Data Mining the Israeli Population Census

Fact - the Israeli population census database is freely available for download on the internet. Allow me to reiterate - the personal details of every Israeli citizen are up for grabs to anyone with an internet connection.

This database contains all the personal data on every citizen in Israel, and by law should not be available to anyone outside of official government offices. This, however, is not the case. Since 2001, the census database has been constantly - illegally - leaked, at least 5 different times. The first version was distributed under the name “Dvash”, while other versions were named “Rishumon” and “Agron”, after the software that allowed for categorized searches on the database. Searches on the database could be done using various parameters, including ID number, full or partial name, date of birth, parents, partners, location, phone number and marital status - and any combination of those.

The Israeli government claims that the database leakage has been of partial and incomplete data. The evidence shows otherwise. All Israeli citizens can be found in the leaked databases. This has been the case in every single version that has leaked over the years. This problem is obviously a systematic one.

The Israeli Police has investigated the issue several times, and although it is clear that there is ongoing leakage of the database, investigations turned up no suspects. Furthermore, Israel has recently passed an extremely controversial bill allowing for the government to create a national biometric database. This bill has been met with extreme public criticism, both about the bill itself as well as with regards to the way it has been passed, hidden from the public eye, and with no public debate. If up until now the state has failed to secure its most intimate data, who’s to guarantee this fiasco won’t happen again?

Nevertheless, currently available data has many interesting uses, besides locating your high school crush.

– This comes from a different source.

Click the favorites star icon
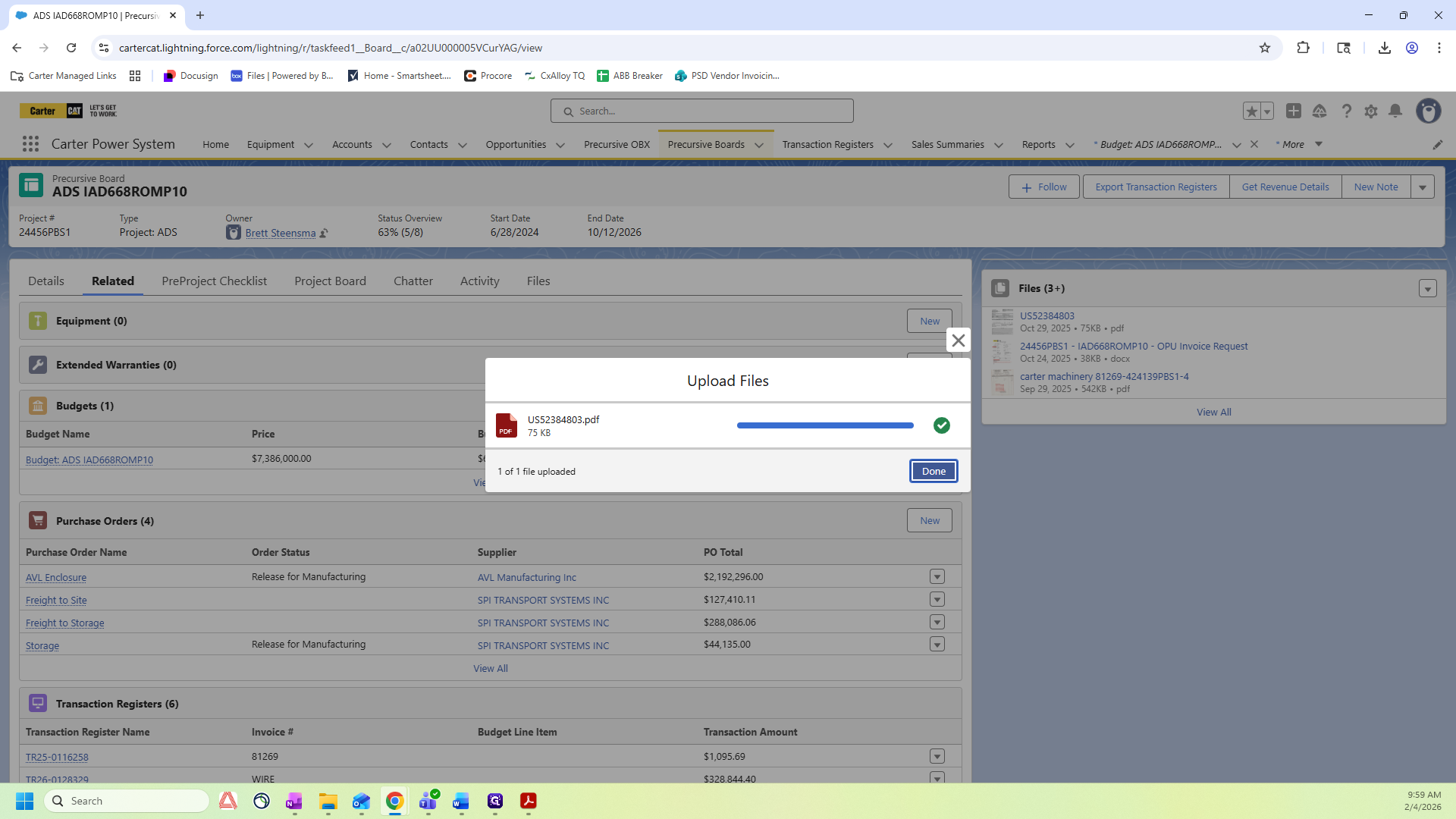The width and height of the screenshot is (1456, 819). [x=1251, y=111]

I’d like to outline some potential applications that can make use of this data - some of which I may, or may not, have implemented myself.

Statistics - the Israeli Central Statistics Bureau publishes yearly data about the Israeli population. But certain esoteric queries, that are not made public, might be of interest:

  • name popularity by date of birth
  • ID number distribution (ID numbers are not distributed uniformly, and are usually segmented into ID blocks that are sequential inside a specific timeframe)
  • population density (mapping household addresses onto a geographic map)
  • verifying whether Benford’s Law applies to the database

Diffing - (def'n) As previously mentioned, the database has been leaked at least 5 times over the past decade. This opens up an interesting angle of investigation. Citizens are never removed from the database. Deceased persons are simply marked as such, but still exist in the database. But by diffing (comparing) different versions of the database, interesting anomalies do show up - entire families have been erased from the database. The reason for these discrepancies are unknown, and can only be speculated. A likely explanation is that said deleted persons are families of covert operatives, possibly Mossad agents. This phenomenon has been dubbed The Redactor’s Dilemma, and in the context of Israel can also be found in satellite imagery censorship (expect a separate post re: that issue).

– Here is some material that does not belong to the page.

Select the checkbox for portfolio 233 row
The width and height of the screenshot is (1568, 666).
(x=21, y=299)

Social Graph - individual data is, generally, not as interesting as the big picture. Assuming each citizen is a dot, and assuming parental ties are part of the database, lines can be drawn between a person and his parents - rendering the entire paternity graph of the Israeli population. Very simple computer algorithms are able to find the shortest links between dots on a graph. Thus, questions such as “How are X and Y most closely related?” can be answered within seconds (i.e. Six Degrees of Separation). Unfortunately, the Israeli population database is lacking in this aspect, for two reasons. First, Israel exists for only 63 years. Any person which was not a citizen of Israel at that time could not be recorded in the database. Furthermore, the recording of ID numbers of parents has not been consistent during the years. Current data shows that parental links can be traced back, at most, to grandparents. Thus, family links can only be traced as far as cousins (X -> parent -> grandparent -> uncle (parent sibling) -> cousin Y). Nevertheless, interesting data can still be extracted from the partial social graph.

It is important to note that the data, in the distributed form, is not readily available for these uses, since it is in a proprietary format. However, extraction of this data for advanced uses is not difficult for a person with moderate technical knowledge.

Once the raw data is extracted, the options are endless. Any person with intentions, both good and bad, can use this data as he sees fit. This is clearly an issue for the Israeli people. The leaked data cannot be recovered. We must see that we are able to secure our databases, and that only the minimal amount of citizen data is collected.

Names and address can always change. Biometric data is with us from the moment we are born to the moment we die. There is no room for mistakes.

Support the fight against the biometric database.